I recommend this book to make genetics come alive: 
Did you know that Mendel experimented with over 28,000 plants in order to come to his conclusions about genetics, only to have his research rejected? It wasn't until 35 years after his death that his findings were dusted off and taken seriously. What I love about Charlotte Mason's methods is that not only do they teach students to know, but students will care. School is fun not because of a prize or incentive; ideas and true learning are the prize.

We are spending twelve weeks on the poetry of Tennyson, who I didn't hear of until high school, and by that time, I didn't much care. What a joy to really experience his words and poetry! 
So far, I think our most challenging reading is Plutarch's Lives. We get to spend twelve weeks on Julius Caesar. I read some lines and think, "I'm not sure I even understood much of that!" What I do tell them is that they aren't going to understand 100% of all we read. I ask them to take what they do get, even if it's only a word here or there, and hang on to that. I believe the more we read Plutarch, the more we'll start to comprehend. Some passages are easier than others, like anything else. 

Another especially meaty work this year is Thomas Bulfinch's Age of Fable, a book on mythology. So far, we've only read the author's preface.

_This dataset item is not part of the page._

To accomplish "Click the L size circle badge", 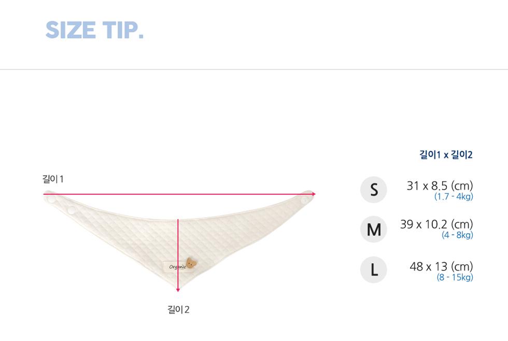I will click(x=374, y=270).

I love this selection: 
If only our culture were indeed a "cultivated" one in which allusions in this book were occasionally referenced! Boy, do I wish such allusions happened in "polite conversation." May we not completely lose the depth of ideas derived from rich literature and a feast of topics! Benjamin Franklin and Charlotte Mason both felt this way, I have no doubt.

As for math, the feast is also varied and taken in small bits. A young friend told my girls that she is required to complete fifty problems in seven minutes. Why? What if a kid does only five of those same problems in that time? Is this a contest in rushing through material and not caring, or should they linger over the problems and care about why math is useful? 
Did you actually know what "volume" meant, or were you just given a formula and told to spit out a number? Did you care, or were you trying to just get a hundred? Did you truly understand, as a child, what fractions meant...or were they just numbers above and below a line, that you were told to learn to "reduce," just for reduction's sake? Math has to mean something. I remember having to "know" (but not really know) a lot of stuff that didn't make sense, which made me not care about much except filling in blanks and passing a test.

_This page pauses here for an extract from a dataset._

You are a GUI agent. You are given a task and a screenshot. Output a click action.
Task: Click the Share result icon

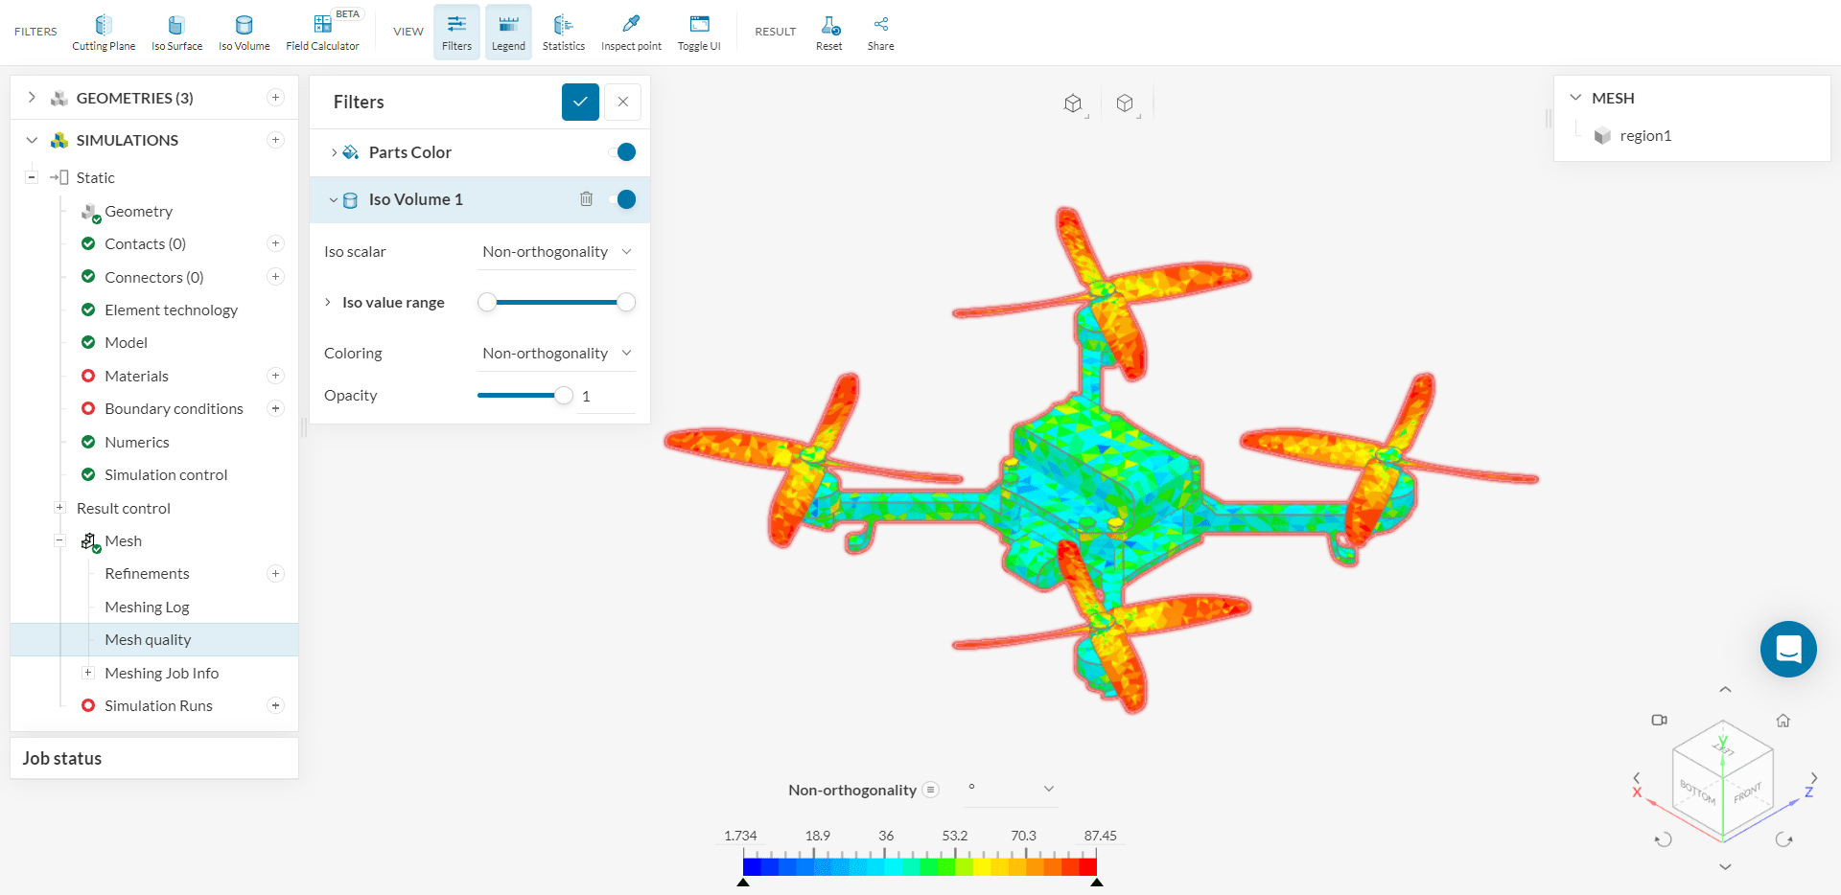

The highlight of our school day is reading Robinson Crusoe. Charlotte didn't believe in watered-down versions, so this is the real, unabridged work. I think it's important to remember that such stories were, in fact, written for children! We read four pages four days a week, and I keep the globe handy. One thing I enjoy most about Robinson is his humanity, how he struggles mightily like Paul in Romans 7, torn between knowing right and wrong, yet doing what he hates. 

Ben and Charlotte were on to something. This kind of teaching and learning is for everyone. Each individual has the autonomy to take his or her own tidbits from the vast feast, rather than having to robotically regurgitate one-size-fits-all material. There is freedom in learning Ben-style!